== AUFGABENSTELLUNG ==
Gib das nachstehende Material vollständig und Zeile für Zeile unverändert wieder.

(Extrahierte Datensätze)

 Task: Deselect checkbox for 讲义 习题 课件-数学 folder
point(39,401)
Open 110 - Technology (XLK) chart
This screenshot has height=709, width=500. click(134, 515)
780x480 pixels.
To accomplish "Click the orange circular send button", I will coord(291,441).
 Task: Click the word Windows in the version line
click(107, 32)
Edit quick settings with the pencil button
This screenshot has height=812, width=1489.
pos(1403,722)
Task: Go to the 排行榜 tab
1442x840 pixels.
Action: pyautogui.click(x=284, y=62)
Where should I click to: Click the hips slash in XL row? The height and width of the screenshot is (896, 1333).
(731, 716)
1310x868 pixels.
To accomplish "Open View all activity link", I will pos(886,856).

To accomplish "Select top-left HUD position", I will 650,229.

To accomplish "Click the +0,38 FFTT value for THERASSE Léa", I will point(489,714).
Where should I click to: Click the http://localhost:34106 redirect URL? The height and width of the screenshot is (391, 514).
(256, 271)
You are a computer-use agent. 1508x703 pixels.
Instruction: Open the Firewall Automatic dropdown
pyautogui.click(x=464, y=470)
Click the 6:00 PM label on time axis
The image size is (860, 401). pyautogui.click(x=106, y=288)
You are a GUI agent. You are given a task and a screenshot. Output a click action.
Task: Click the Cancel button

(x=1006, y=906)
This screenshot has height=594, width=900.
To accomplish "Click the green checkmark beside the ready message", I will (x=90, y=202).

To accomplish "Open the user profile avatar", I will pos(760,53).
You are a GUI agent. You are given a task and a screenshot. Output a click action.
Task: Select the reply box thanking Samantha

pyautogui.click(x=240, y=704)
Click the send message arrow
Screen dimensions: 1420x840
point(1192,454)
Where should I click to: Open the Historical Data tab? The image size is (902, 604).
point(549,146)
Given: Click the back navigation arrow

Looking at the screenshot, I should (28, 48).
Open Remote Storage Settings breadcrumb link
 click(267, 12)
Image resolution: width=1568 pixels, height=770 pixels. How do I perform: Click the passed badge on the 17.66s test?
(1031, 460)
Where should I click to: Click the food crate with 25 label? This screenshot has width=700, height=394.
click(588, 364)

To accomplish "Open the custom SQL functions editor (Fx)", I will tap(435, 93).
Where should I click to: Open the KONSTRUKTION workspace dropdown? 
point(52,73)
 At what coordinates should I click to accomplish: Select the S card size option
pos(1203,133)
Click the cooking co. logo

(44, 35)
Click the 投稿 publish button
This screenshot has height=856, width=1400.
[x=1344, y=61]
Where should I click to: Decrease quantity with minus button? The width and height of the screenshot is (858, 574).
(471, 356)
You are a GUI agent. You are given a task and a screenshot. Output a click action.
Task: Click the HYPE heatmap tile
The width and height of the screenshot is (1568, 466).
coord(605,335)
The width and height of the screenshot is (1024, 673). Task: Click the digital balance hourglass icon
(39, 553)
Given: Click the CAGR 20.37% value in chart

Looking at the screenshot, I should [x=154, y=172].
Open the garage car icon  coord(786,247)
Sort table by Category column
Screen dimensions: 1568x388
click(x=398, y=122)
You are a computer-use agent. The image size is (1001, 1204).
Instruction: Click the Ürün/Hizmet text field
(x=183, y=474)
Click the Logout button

== ERGEBNIS ==
 Task: Deselect checkbox for 讲义 习题 课件-数学 folder
point(39,401)
Open 110 - Technology (XLK) chart
This screenshot has height=709, width=500. click(134, 515)
780x480 pixels.
To accomplish "Click the orange circular send button", I will coord(291,441).
 Task: Click the word Windows in the version line
click(107, 32)
Edit quick settings with the pencil button
This screenshot has height=812, width=1489.
pos(1403,722)
Task: Go to the 排行榜 tab
1442x840 pixels.
Action: pyautogui.click(x=284, y=62)
Where should I click to: Click the hips slash in XL row? The height and width of the screenshot is (896, 1333).
(731, 716)
1310x868 pixels.
To accomplish "Open View all activity link", I will pos(886,856).

To accomplish "Select top-left HUD position", I will 650,229.

To accomplish "Click the +0,38 FFTT value for THERASSE Léa", I will point(489,714).
Where should I click to: Click the http://localhost:34106 redirect URL? The height and width of the screenshot is (391, 514).
(256, 271)
You are a computer-use agent. 1508x703 pixels.
Instruction: Open the Firewall Automatic dropdown
pyautogui.click(x=464, y=470)
Click the 6:00 PM label on time axis
The image size is (860, 401). pyautogui.click(x=106, y=288)
You are a GUI agent. You are given a task and a screenshot. Output a click action.
Task: Click the Cancel button

(x=1006, y=906)
This screenshot has height=594, width=900.
To accomplish "Click the green checkmark beside the ready message", I will (x=90, y=202).

To accomplish "Open the user profile avatar", I will pos(760,53).
You are a GUI agent. You are given a task and a screenshot. Output a click action.
Task: Select the reply box thanking Samantha

pyautogui.click(x=240, y=704)
Click the send message arrow
Screen dimensions: 1420x840
point(1192,454)
Where should I click to: Open the Historical Data tab? The image size is (902, 604).
point(549,146)
Given: Click the back navigation arrow

Looking at the screenshot, I should (28, 48).
Open Remote Storage Settings breadcrumb link
 click(267, 12)
Image resolution: width=1568 pixels, height=770 pixels. How do I perform: Click the passed badge on the 17.66s test?
(1031, 460)
Where should I click to: Click the food crate with 25 label? This screenshot has width=700, height=394.
click(588, 364)

To accomplish "Open the custom SQL functions editor (Fx)", I will tap(435, 93).
Where should I click to: Open the KONSTRUKTION workspace dropdown? 
point(52,73)
 At what coordinates should I click to accomplish: Select the S card size option
pos(1203,133)
Click the cooking co. logo

(44, 35)
Click the 投稿 publish button
This screenshot has height=856, width=1400.
[x=1344, y=61]
Where should I click to: Decrease quantity with minus button? The width and height of the screenshot is (858, 574).
(471, 356)
You are a GUI agent. You are given a task and a screenshot. Output a click action.
Task: Click the HYPE heatmap tile
The width and height of the screenshot is (1568, 466).
coord(605,335)
The width and height of the screenshot is (1024, 673). Task: Click the digital balance hourglass icon
(39, 553)
Given: Click the CAGR 20.37% value in chart

Looking at the screenshot, I should [x=154, y=172].
Open the garage car icon  coord(786,247)
Sort table by Category column
Screen dimensions: 1568x388
click(x=398, y=122)
You are a computer-use agent. The image size is (1001, 1204).
Instruction: Click the Ürün/Hizmet text field
(x=183, y=474)
Click the Logout button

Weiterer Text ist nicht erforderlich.